» DIRECTIVE
Return every item below verbatim, with nothing changed.

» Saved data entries
********

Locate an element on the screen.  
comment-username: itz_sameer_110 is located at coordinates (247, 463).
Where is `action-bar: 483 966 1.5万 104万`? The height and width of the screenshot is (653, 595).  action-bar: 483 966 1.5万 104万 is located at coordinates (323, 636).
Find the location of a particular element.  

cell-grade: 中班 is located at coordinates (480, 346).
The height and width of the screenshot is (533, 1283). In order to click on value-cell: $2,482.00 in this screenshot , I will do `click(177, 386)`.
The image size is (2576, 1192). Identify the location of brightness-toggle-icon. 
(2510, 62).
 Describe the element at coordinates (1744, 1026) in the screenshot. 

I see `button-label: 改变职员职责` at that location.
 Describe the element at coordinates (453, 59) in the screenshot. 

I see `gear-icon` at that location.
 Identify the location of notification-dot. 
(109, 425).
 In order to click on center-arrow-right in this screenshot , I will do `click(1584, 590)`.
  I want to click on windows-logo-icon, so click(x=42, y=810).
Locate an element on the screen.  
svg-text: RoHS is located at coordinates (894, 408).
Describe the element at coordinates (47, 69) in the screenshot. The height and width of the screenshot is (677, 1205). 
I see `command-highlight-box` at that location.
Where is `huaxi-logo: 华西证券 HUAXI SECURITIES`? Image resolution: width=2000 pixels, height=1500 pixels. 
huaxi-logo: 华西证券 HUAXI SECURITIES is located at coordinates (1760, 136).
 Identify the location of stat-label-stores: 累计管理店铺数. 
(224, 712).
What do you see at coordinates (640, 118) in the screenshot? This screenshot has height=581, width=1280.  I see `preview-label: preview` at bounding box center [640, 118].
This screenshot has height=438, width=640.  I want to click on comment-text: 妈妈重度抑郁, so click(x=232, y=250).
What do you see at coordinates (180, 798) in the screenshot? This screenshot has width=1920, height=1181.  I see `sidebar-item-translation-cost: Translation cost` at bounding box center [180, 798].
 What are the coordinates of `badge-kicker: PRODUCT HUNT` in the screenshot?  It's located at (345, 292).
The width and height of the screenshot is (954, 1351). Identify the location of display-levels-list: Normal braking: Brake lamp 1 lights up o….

********

» ANSWER BELOW
Locate an element on the screen.  
comment-username: itz_sameer_110 is located at coordinates (247, 463).
Where is `action-bar: 483 966 1.5万 104万`? The height and width of the screenshot is (653, 595).  action-bar: 483 966 1.5万 104万 is located at coordinates (323, 636).
Find the location of a particular element.  

cell-grade: 中班 is located at coordinates (480, 346).
The height and width of the screenshot is (533, 1283). In order to click on value-cell: $2,482.00 in this screenshot , I will do `click(177, 386)`.
The image size is (2576, 1192). Identify the location of brightness-toggle-icon. 
(2510, 62).
 Describe the element at coordinates (1744, 1026) in the screenshot. 

I see `button-label: 改变职员职责` at that location.
 Describe the element at coordinates (453, 59) in the screenshot. 

I see `gear-icon` at that location.
 Identify the location of notification-dot. 
(109, 425).
 In order to click on center-arrow-right in this screenshot , I will do `click(1584, 590)`.
  I want to click on windows-logo-icon, so click(x=42, y=810).
Locate an element on the screen.  
svg-text: RoHS is located at coordinates (894, 408).
Describe the element at coordinates (47, 69) in the screenshot. The height and width of the screenshot is (677, 1205). 
I see `command-highlight-box` at that location.
Where is `huaxi-logo: 华西证券 HUAXI SECURITIES`? Image resolution: width=2000 pixels, height=1500 pixels. 
huaxi-logo: 华西证券 HUAXI SECURITIES is located at coordinates (1760, 136).
 Identify the location of stat-label-stores: 累计管理店铺数. 
(224, 712).
What do you see at coordinates (640, 118) in the screenshot? This screenshot has height=581, width=1280.  I see `preview-label: preview` at bounding box center [640, 118].
This screenshot has height=438, width=640.  I want to click on comment-text: 妈妈重度抑郁, so click(x=232, y=250).
What do you see at coordinates (180, 798) in the screenshot? This screenshot has width=1920, height=1181.  I see `sidebar-item-translation-cost: Translation cost` at bounding box center [180, 798].
 What are the coordinates of `badge-kicker: PRODUCT HUNT` in the screenshot?  It's located at (345, 292).
The width and height of the screenshot is (954, 1351). Identify the location of display-levels-list: Normal braking: Brake lamp 1 lights up o….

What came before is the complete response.